Earlier this year WeWork revealed that its chief architect, Bjarke Ingels, would lead the restoration and preservation efforts at the landmarked Lord & Taylor building, as the shared workspace company plans its move into the 11-story Fifth Avenue icon. Last week, Ingels’ team presented the first set of designs to the local community board as part of a city review process concerning landmarked buildings. Thanks to that, we now have our first look at what that restoration and preservation work will entail.
Some of the highlights of this design proposal are as follows: the basement, first and second floors of the building will be preserved as retail and be open to the public during business hours; the retail bay windows will be expanded to their original size; the Fifth Ave. entryway will be expanded to make it wheelchair accessible; the original Lord & Taylor emblems on the Fifth Ave. entrance will be preserved; and the balconies on the sixth floor will be restored as will the rooftop courtyard.
Lord & Taylor’s flagship Fifth Avenue store is currently in the midst of a store-closing sale and will shutter for good early next year. It will however continue to operate out of its 45 other locations.

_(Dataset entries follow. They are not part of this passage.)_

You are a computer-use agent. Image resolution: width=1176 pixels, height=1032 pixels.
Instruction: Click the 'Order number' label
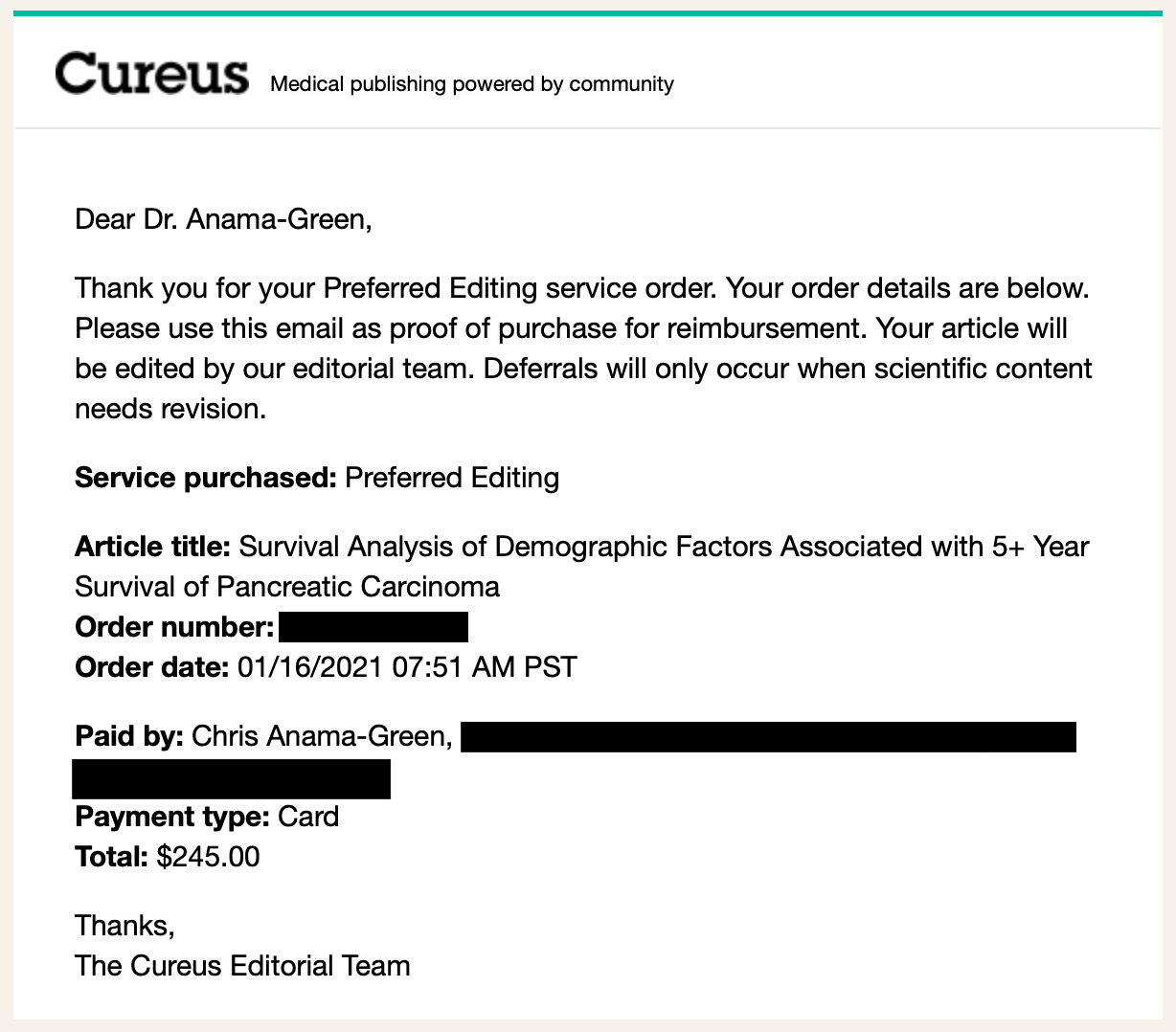tap(175, 628)
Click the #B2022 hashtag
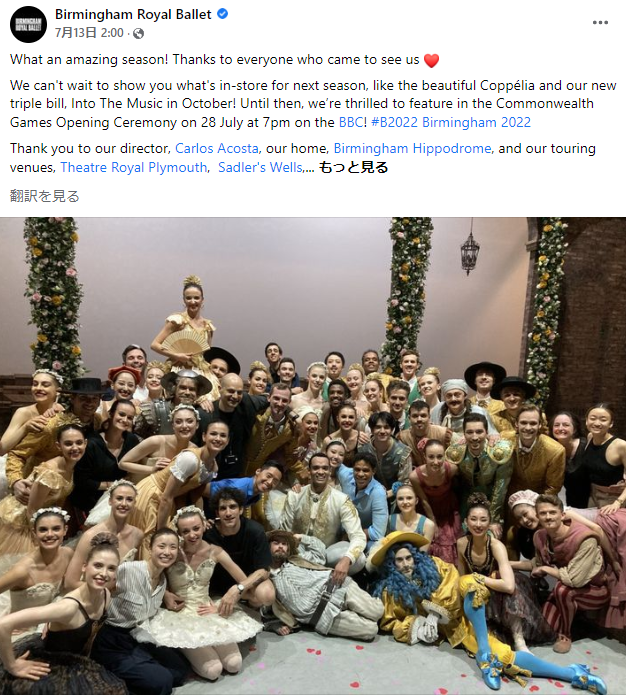Image resolution: width=626 pixels, height=697 pixels. pos(394,122)
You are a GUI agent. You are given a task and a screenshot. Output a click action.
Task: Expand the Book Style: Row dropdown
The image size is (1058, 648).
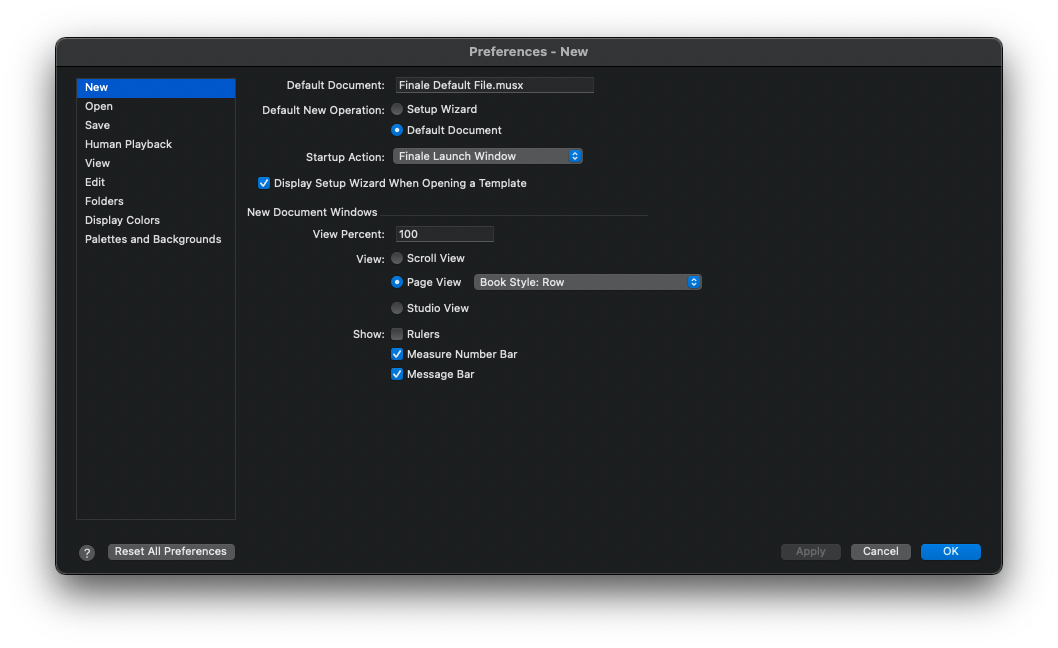(587, 282)
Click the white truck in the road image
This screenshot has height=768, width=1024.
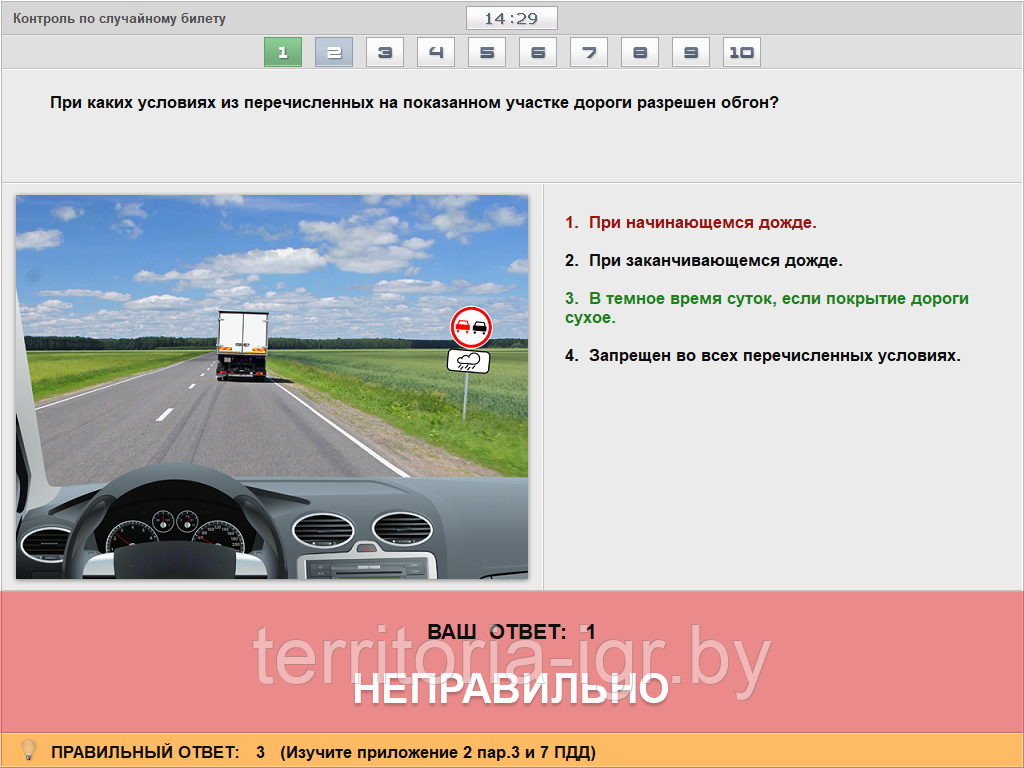pos(242,344)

It was initially reported that a luxury residential and office tower might rise above the Fifth Avenue building, but then Lord & Taylor’s parent company, Hudson Bay, decided to sell the building to WeWork for $850 million last year. While the lower floors of the building will remain retail spaces, everything above will be taken up by WeWork. The company will have to get approval from the city’s Landmarks Preservation Commission before moving forward.